"Much of pattern recognition theory and practice, including methods such as Support Vector Machines, has emerged in an attempt to solve the character recognition problem. This book is written by very well-known academics who have worked in the field for many years and have made significant and lasting contributions. The book will no doubt be of value to students and practitioners."
-Sargur N. Srihari, SUNY Distinguished Professor, Department of Computer Science and Engineering, and Director, Center of Excellence for Document Analysis and Recognition (CEDAR), University at Buffalo, The State University of New York
"The disciplines of optical character recognition and document image analysis have a history of more than forty years. In the last decade, the importance and popularity of these areas have grown enormously. Surprisingly, however, the field is not well covered by any textbook. This book has been written by prominent leaders in the field. It includes all important topics in optical character recognition and document analysis, and is written in a very coherent and comprehensive style. This book satisfies an urgent need. It is a volume the community has been awaiting for a long time, and I can enthusiastically recommend it to everybody working in the area."
-Horst Bunke, Professor, Institute of Computer Science and Applied Mathematics (IAM), University of Bern, Switzerland
In Character Recognition Systems, the authors provide practitioners and students with the fundamental principles and state-of-the-art computational methods of reading printed texts and handwritten materials. The information presented is analogous to the stages of a computer recognition system, helping readers master the theory and latest methodologies used in character recognition in a meaningful way.
This book covers:
Perspectives on the history, applications, and evolution of Optical Character Recognition (OCR)

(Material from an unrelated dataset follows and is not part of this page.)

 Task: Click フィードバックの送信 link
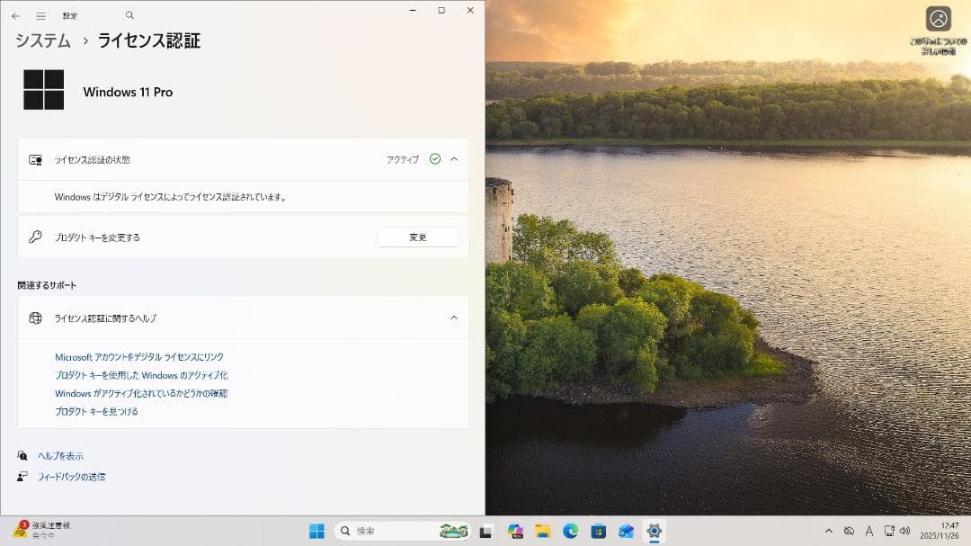point(71,477)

The most widely used pre-processing techniques, as well as methods for extracting character contours and skeletons
Evaluating extracted features, both structural and statistical
Modern classification methods that are successful in character recognition, including statistical methods, Artificial Neural Networks (ANN), Support Vector Machines (SVM), structural methods, and multi-classifier methods
An overview of word and string recognition methods and techniques
Case studies that illustrate practical applications, with descriptions of the methods and theories behind the experimental results
Each chapter contains major steps and tricks to handle the tasks described at-hand. Researchers and graduate students in computer science and engineering will find this book useful for designing a concrete system in OCR technology, while practitioners will rely on it as a valuable resource for the latest advances and modern technologies that aren't covered elsewhere in a single book.